The authors cited anecdotal experience that suggested that semaglutide, a glucagon-like peptide 1 receptor agonist (GLP-1 RA), may be associated with development of NAION. Investigators recognised that this association may be important considering that the use of GLP-1 RA drugs has been rapidly increasing. In the US, weekly new-to-brand prescriptions of GLP-1 RA drugs has increased by about 60% from 2021 to 2023, according to figures from Novo Nordisk.2
In light of this, the authors conducted a retrospective matched-cohort study to determine if this association was valid. They searched a centralised data registry of patients who had undergone neuro-ophthalmologic evaluations at one academic institution from December 1, 2017, through November 30, 2023, for International Statistical Classification of Diseases and Related Health Problems, Tenth Revision, code H47.01 (ischemic optic neuropathy) to identify patients.
They used propensity matching to determine if semaglutide was associated with NAION in patients who had type 2 diabetes or those who were overweight or obese. For each case, they accounted for covarying factors (sex, age, systemic hypertension, type 2 diabetes, obstructive sleep apnea, obesity, hyperlipidemia and coronary artery disease) and contraindications to the use of semaglutide.
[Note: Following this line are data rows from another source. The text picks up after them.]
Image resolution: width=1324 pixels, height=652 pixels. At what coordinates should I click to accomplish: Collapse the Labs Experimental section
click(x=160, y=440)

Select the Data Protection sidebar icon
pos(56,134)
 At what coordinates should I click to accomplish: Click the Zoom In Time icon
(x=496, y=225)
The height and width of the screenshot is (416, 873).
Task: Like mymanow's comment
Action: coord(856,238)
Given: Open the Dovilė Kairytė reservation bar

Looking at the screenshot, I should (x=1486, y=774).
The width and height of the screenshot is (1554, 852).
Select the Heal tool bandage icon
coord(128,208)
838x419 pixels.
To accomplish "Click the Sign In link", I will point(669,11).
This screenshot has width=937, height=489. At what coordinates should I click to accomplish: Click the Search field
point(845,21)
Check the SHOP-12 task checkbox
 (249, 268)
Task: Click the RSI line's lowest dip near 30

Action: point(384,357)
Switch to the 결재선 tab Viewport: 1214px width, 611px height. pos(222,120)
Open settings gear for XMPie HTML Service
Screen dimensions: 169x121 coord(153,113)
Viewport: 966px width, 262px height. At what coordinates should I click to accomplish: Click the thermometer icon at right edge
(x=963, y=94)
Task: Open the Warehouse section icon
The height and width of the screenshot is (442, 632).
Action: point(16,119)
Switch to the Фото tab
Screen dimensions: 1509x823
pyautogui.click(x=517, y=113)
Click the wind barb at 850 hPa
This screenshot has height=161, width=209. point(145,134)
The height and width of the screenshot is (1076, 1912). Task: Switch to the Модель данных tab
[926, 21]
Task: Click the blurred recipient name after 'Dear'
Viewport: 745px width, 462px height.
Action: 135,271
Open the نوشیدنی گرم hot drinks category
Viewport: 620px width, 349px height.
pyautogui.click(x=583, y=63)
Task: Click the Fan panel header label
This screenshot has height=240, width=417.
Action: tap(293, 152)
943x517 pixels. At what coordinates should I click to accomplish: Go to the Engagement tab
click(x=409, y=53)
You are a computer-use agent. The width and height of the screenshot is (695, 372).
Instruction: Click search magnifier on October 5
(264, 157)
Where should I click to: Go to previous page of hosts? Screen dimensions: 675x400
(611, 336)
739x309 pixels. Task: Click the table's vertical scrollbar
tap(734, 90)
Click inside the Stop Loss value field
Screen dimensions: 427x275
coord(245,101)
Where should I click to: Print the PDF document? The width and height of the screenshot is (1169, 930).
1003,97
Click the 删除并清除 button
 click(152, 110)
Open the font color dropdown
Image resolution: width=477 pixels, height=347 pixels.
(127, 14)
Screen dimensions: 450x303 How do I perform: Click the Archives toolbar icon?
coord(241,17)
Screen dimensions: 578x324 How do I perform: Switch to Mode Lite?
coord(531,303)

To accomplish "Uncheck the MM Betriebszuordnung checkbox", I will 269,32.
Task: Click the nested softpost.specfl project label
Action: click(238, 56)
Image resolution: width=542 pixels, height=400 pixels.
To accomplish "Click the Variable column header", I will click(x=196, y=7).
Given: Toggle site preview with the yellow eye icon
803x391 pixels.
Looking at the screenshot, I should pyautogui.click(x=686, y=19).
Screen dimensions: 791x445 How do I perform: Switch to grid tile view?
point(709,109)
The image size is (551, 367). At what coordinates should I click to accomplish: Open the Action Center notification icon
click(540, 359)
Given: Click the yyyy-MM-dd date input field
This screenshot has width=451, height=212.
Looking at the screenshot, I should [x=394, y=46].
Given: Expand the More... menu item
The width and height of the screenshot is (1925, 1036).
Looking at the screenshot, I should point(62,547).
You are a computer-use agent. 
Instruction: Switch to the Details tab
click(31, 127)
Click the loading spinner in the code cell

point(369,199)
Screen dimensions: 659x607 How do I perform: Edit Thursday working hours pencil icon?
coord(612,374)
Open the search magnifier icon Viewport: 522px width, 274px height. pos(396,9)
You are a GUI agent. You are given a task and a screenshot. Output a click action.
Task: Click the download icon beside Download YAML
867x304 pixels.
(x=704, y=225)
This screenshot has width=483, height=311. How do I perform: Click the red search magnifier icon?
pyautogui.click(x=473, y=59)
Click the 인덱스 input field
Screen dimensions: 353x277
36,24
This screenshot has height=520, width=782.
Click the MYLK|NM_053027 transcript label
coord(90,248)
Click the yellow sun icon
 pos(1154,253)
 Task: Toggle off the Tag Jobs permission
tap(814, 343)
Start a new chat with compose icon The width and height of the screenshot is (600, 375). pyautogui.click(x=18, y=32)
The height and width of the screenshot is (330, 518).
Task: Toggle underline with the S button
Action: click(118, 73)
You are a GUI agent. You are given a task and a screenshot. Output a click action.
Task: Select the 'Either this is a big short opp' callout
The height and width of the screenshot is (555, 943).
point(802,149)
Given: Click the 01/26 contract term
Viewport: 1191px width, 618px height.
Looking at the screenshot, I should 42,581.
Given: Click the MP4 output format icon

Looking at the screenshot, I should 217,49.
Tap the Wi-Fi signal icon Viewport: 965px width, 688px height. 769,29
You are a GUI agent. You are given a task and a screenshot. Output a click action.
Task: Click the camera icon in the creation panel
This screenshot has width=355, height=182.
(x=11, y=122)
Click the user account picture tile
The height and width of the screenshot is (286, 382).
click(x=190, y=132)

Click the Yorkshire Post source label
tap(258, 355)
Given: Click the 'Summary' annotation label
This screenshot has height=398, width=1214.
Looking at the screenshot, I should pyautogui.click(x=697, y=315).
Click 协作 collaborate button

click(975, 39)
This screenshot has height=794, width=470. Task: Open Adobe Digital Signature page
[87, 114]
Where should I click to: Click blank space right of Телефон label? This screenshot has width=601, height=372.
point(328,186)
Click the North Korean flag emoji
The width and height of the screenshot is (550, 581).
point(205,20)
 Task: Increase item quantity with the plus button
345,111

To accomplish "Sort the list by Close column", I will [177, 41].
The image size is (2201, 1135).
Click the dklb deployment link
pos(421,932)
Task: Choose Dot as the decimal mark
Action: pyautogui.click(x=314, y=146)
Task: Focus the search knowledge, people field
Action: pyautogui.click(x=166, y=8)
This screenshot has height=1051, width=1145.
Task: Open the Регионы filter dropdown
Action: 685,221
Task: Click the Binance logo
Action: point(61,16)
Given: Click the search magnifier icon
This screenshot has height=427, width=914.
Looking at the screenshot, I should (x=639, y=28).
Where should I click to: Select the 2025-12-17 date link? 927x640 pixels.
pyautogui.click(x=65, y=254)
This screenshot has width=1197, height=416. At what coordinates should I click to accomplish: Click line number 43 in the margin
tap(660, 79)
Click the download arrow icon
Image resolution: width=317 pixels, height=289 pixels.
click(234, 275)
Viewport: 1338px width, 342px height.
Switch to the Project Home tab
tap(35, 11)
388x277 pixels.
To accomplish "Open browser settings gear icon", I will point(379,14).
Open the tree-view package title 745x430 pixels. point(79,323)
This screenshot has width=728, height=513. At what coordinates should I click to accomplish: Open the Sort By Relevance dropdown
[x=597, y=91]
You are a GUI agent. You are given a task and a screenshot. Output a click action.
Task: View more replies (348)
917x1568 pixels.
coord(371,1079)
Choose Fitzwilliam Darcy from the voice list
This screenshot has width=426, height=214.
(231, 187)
All patients had been treated with semaglutide or a non–GLP-1 RA medication to manage type 2 diabetes or weight.
The main outcome measure was the cumulative incidence and hazard ratio of NAION.
Data analysis of the effects of semaglutide
Among the 1,689 study patients, 710 had type 2 diabetes and 979 were overweight or obese. Of those with type 2 diabetes, 194 had been treated with semaglutide and 516 with non–GLP-1 RA antidiabetic medications; of those who were overweight or obese, 361 had been treated with semaglutide and 618 with non–GLP-1 RA weight-loss medications.
In the patients with type 2 diabetes, the authors reported that “17 NAION events occurred in patients prescribed semaglutide vs 6 in the non–GLP-1 RA antidiabetes cohort. The cumulative incidence rates of NAION for the semaglutide and non–GLP-1 RA cohorts over 36 months were 8.9% (95% confidence interval [CI], 4.5%-13.1%) and 1.8% (95% CI, 0%-3.5%), respectively.”
The analysis showed that patients treated with semaglutide had a higher risk of developing NAION compared with non-GLP-1 RA antidiabetes medications (hazard ratio [HR], 4.28; 95% CI, 1.62-11.29); P < 0.001).
Among the patients who were overweight or obese, a similar picture emerged. The investigators reported that 20 NAION events occurred in patients treated with semaglutide compared with three in the non–GLP-1 RA cohort. This resulted in cumulative incidence rates of NAION for the semaglutide vs non–GLP-1 RA cohorts over 36 months of 6.7% (95% CI, 3.6%-9.7%) and 0.8% (95% CI, 0%-1.8%), respectively. This difference was also significant (HR, 7.64; 95% CI, 2.21-26.36; P <0 .001).
Dr Hathaway and colleagues concluded, “This study’s findings suggest an association between semaglutide and NAION. As this was an observational study, future study is required to assess causality.”